Dataset:
[Start of section]

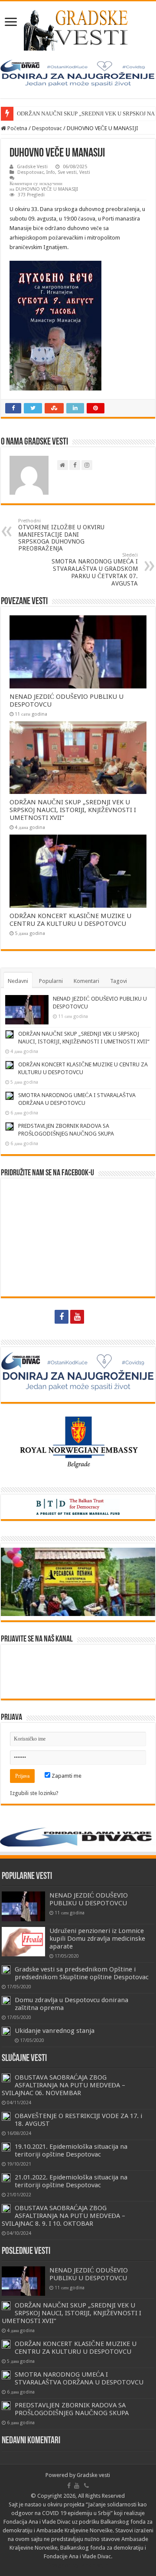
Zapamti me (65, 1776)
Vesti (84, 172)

[End of section]
[Start of section]

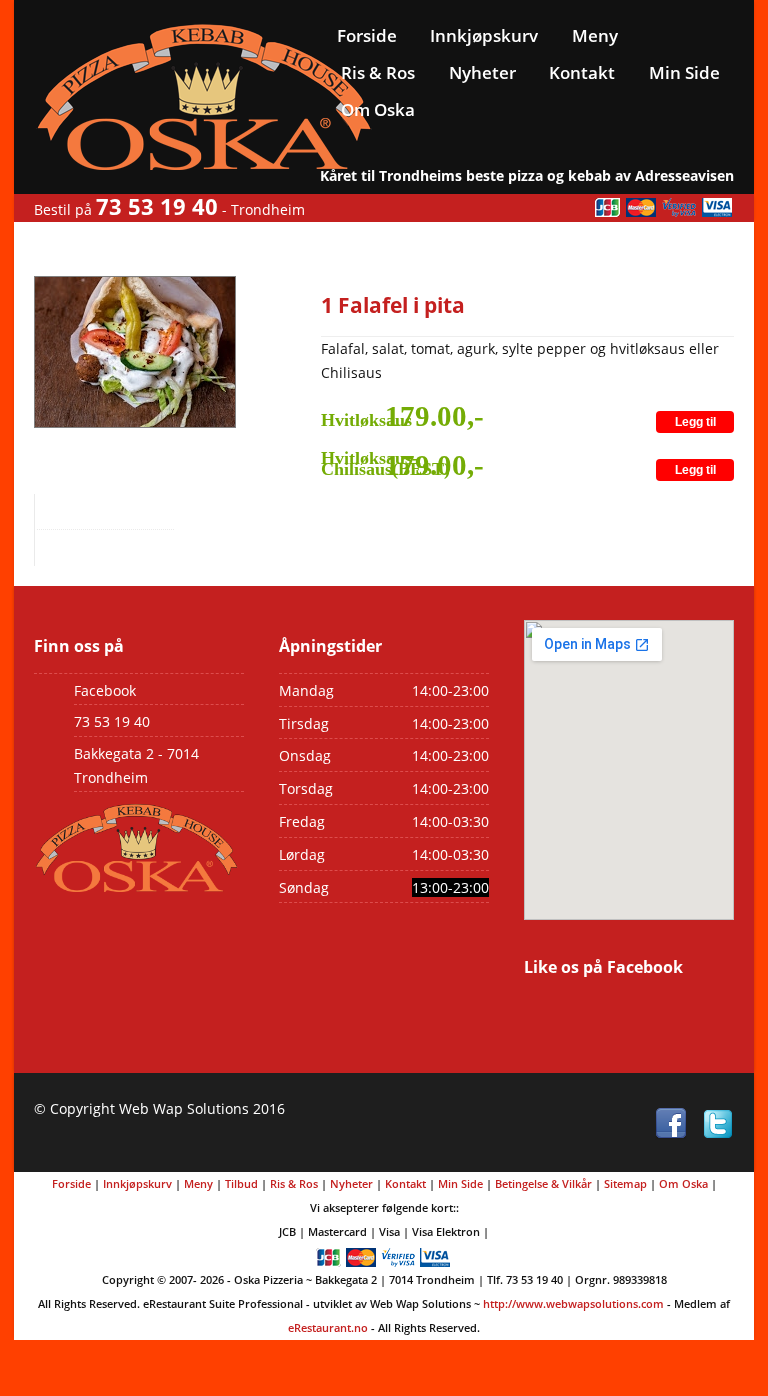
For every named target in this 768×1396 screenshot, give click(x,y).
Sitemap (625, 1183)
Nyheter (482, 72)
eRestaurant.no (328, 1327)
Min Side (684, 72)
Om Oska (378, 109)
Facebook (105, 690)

[End of section]

Exercise brief: Lines to set down from above: the line with "For every named", the line with "Facebook (105, 690)", and every line between, each exactly as written.

Written answer:
For every named target in this 768×1396 screenshot, give click(x,y).
Sitemap (625, 1183)
Nyheter (482, 72)
eRestaurant.no (328, 1327)
Min Side (684, 72)
Om Oska (378, 109)
Facebook (105, 690)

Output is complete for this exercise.